Matplotlib Mastery for Scientific Visualization
Introduction to Matplotlib
Matplotlib is the most widely used plotting library in Python, especially for scientific visualization.
Basic Plotting
import matplotlib.pyplot as plt
import numpy as np
# Generate data
x = np.linspace(0, 10, 100)
y = np.sin(x)
# Create a simple plot
plt.figure(figsize=(10, 6))
plt.plot(x, y, 'b-', label='sin(x)')
plt.xlabel('x')
plt.ylabel('sin(x)')
plt.title('Simple Sine Wave')
plt.grid(True)
plt.legend()
plt.show()
Publication-Quality Figures
Learn how to create professional-looking figures suitable for academic publications.
Advanced Plotting
import matplotlib.pyplot as plt
import numpy as np
# Set the style
plt.style.use('seaborn-darkgrid')
# Create figure and axis objects
fig, ax = plt.subplots(figsize=(10, 6))
# Generate data
x = np.linspace(0, 2*np.pi, 100)
y1 = np.sin(x)
y2 = np.cos(x)
# Plot with customization
ax.plot(x, y1, 'b-', label='sin(x)', linewidth=2)
ax.plot(x, y2, 'r--', label='cos(x)', linewidth=2)
# Customize the plot
ax.set_xlabel('x', fontsize=12)
ax.set_ylabel('y', fontsize=12)
ax.set_title('Trigonometric Functions', fontsize=14, pad=10)

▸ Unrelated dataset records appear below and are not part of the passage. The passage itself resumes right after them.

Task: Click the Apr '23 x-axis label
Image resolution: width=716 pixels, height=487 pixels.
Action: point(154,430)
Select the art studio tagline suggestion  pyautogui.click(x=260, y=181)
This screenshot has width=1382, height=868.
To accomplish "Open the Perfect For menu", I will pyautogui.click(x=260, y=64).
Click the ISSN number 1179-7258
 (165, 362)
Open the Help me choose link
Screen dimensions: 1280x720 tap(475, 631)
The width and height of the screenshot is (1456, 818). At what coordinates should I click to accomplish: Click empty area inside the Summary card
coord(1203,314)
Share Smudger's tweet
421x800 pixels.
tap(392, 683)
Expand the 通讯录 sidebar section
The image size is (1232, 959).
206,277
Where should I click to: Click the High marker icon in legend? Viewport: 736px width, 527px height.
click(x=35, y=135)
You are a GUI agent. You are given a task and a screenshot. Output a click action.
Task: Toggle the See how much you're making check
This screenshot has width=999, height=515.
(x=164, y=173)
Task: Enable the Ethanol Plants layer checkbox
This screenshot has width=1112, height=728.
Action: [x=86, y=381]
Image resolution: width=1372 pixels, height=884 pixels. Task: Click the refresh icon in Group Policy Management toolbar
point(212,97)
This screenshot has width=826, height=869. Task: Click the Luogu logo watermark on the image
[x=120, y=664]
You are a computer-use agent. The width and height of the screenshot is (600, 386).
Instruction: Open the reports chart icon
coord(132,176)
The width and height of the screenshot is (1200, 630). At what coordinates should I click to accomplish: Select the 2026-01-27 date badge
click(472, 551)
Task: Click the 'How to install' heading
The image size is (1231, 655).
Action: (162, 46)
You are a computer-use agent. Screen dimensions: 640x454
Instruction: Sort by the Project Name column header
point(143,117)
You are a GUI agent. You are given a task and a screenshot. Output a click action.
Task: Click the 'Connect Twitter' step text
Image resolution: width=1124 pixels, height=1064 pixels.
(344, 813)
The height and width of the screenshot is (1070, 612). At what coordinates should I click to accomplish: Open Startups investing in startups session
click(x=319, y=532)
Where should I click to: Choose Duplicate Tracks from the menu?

ax.grid(True, linestyle='--', alpha=0.7)
ax.legend(fontsize=10)
# Adjust layout
plt.tight_layout()
Multiple Subplots
Create complex figures with multiple subplots for comprehensive data visualization.
Subplot Layout
import matplotlib.pyplot as plt
import numpy as np
# Create a figure with subplots
fig, ((ax1, ax2), (ax3, ax4)) = plt.subplots(2, 2, figsize=(12, 10))
# Generate data
x = np.linspace(0, 5, 100)
# Plot 1: Linear
ax1.plot(x, x)
ax1.set_title('Linear')
# Plot 2: Quadratic
ax2.plot(x, x**2)
ax2.set_title('Quadratic')
# Plot 3: Cubic
ax3.plot(x, x**3)
ax3.set_title('Cubic')
# Plot 4: Square root
ax4.plot(x, np.sqrt(x))
ax4.set_title('Square Root')
# Adjust layout
plt.tight_layout()
Practice Exercises
Exercise 1: Data Visualization
Create a figure showing the relationship between temperature and pressure in a gas using the ideal gas law.
Exercise 2: Error Analysis
Plot experimental data points with error bars and a theoretical curve for comparison.